A second bottleneck was data. Maybe you don’t need millions, but it’s not so easy to have thousand of cat and penguin images (and dog, horses, faces, and what not), that are correctly labeled, so that our algorithm can learn from them. People had to do it the labeling manually first. You can hire some students for labeling the numbers for the LeCun system, and other images. Datasets were slowly growing that way, but then Internet came to help. At some point you had billions of people tagging their friends of their Facebook post and uploading the picture of the Linguine they had for dinner, for example, and basically doing the work for you.
And of course merit has to go to the researchers that stand through and survived the AI winters. They were ready to rekindle the fire when the conditions were good. Particularly, several of them found refuge in the University of Toronto. Here is a very interesting documentary about that.
Get into the details
What are those operations we apply?
I said before that we take the number of our images (inputs) and multiply by the numbers in our boxes… and some other operations. It’s not much complicated than that. Many of these other operations are improvements that researchers add to the basic algorithm to try to improve or adapt it to certain tasks. There is however one operation that belongs to the basic idea of a neural net: a filter or non-linearity operation.
This filter will get the result of the multiplication and turn to zero those numbers that are below a threshold level. Is is a nonlinearity because it treats the numbers in a non linear way. If the threshold is for instance 5, for a 12 the operation result is 12. For the half of it, 6, the result goes down linearly to 6. But for the half again, 3 below our threshold, the result goes suddenly to zero. So, that was non-linear.
This is the operation that brings to light the neuron analogy. The neurons get their inputs from the dendrites, that connect it to other neurons, and gives its output via its only axon. These are signals are electrical currents. Normally the neuron will be at rest, and only when the inputs from the dendrites sums up over a certain threshold, it will fire up and send a signal through its axon.
How many boxes do we really use?
This is the other detail I was not very exact in the pub introduction. You can have one box of number and get actually nice predictions. But it is not that good with only one box and is not actually a neural network. Or rather, it would be a network with only one component, which is quite a disappointment for a network. Take two boxes and you have a basic network formed by: Input –> Box 1 multiplication –> Filter –> Box 2 multiplication –> Filter –> Prediction
This second caveat completes the neuron analogy, because neurons are organized in layers. A neuron gets its inputs from other neurons through its dendrites, and send its output to other neuron through its axon.

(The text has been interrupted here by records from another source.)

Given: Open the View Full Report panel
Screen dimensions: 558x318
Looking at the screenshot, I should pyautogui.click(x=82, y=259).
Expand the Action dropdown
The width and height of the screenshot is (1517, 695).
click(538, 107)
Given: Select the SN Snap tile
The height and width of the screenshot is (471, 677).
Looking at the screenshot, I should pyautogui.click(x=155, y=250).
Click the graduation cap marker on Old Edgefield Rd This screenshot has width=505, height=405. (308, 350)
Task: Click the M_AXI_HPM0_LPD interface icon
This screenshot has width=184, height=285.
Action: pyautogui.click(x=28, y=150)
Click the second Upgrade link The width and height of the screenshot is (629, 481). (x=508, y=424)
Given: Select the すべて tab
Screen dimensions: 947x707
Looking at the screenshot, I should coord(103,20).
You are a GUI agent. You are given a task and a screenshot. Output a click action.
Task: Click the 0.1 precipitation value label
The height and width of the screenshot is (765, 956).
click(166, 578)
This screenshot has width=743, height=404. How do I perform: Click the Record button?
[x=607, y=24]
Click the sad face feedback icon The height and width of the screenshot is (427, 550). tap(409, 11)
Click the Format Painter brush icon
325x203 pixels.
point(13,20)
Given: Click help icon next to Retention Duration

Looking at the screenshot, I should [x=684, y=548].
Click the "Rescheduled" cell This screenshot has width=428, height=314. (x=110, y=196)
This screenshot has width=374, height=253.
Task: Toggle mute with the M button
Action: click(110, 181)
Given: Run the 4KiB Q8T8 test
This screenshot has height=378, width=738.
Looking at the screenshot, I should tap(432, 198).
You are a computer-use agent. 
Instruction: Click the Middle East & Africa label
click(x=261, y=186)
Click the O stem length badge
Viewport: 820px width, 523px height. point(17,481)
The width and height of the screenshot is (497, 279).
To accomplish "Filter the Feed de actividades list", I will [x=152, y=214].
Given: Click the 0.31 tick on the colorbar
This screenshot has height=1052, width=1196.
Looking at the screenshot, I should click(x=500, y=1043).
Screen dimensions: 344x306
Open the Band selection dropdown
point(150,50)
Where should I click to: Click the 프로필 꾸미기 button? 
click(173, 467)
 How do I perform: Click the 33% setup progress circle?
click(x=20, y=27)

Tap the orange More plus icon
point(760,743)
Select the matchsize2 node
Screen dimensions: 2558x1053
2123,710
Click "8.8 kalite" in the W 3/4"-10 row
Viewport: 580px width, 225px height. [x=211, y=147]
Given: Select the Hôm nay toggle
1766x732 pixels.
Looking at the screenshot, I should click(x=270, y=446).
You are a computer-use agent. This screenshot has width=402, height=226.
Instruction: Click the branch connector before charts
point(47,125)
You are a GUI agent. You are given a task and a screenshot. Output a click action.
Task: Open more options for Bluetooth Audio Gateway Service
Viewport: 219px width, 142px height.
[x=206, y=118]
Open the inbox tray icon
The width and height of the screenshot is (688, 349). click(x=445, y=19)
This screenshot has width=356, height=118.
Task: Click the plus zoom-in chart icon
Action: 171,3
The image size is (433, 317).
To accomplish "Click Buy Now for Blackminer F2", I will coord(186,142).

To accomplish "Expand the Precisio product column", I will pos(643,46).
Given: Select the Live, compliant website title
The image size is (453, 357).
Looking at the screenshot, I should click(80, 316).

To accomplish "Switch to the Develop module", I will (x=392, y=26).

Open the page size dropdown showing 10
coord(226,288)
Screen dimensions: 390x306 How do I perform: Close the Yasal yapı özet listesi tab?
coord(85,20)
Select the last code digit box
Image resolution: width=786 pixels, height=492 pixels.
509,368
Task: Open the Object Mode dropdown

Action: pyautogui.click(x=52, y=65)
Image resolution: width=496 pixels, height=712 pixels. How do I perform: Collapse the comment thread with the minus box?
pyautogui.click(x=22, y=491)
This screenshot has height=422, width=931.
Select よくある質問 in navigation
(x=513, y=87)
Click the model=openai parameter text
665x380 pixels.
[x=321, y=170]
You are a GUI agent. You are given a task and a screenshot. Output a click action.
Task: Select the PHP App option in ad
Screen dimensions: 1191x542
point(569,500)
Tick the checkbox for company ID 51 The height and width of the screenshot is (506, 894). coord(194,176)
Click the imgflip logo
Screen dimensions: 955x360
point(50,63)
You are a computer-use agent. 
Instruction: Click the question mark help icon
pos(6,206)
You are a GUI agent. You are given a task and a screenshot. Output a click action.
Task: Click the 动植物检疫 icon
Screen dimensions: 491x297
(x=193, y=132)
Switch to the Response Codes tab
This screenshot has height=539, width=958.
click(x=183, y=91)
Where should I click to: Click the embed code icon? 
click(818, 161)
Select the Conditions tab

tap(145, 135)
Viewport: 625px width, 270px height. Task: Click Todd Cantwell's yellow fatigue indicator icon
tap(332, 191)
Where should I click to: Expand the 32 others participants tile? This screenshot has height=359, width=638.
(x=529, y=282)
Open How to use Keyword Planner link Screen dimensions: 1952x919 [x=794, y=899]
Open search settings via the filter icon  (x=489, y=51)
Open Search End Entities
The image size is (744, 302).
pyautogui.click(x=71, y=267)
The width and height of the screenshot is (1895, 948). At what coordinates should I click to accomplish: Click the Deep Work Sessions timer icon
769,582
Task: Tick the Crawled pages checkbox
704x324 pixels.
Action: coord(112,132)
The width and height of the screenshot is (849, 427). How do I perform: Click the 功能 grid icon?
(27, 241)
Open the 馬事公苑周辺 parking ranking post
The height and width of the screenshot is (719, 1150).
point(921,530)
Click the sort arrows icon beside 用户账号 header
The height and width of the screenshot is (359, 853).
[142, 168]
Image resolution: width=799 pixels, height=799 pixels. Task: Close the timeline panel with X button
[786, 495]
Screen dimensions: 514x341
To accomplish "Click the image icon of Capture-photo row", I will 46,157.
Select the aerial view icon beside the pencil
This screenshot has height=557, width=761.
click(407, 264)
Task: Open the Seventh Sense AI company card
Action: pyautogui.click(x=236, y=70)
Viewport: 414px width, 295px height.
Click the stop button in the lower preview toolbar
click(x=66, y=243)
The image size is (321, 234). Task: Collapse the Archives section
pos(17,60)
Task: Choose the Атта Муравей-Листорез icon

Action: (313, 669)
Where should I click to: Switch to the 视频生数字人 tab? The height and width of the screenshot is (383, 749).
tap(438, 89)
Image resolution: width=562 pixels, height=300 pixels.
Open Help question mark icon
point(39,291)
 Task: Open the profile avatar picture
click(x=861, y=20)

Now that you have the basic components you can let your imagination run wild, specially if you are a researcher, and put more boxes in your network and apply different filters and operations to them. If you go deep and have more than 10 or 20 boxes, you will have a deep neural network, And you will be happy to see that, up to a certain depth, your predictions get really very good. The different ways you dispose your boxes, or matrices, of numbers will give you different network architectures. And some architectures will work better for some tasks than others. Here is a list of some important neural network architectures:
- Convolutional neural networks
- Recurrent neural networks
- Generative adversarial networks (GANs)
- Reinforcement learning
I have the personal program to make a project myself on each of these architectures to understand them from the bottom up. As I finish each of them I’ll try to share it and post an explanation of what is special about it. Wish me luck!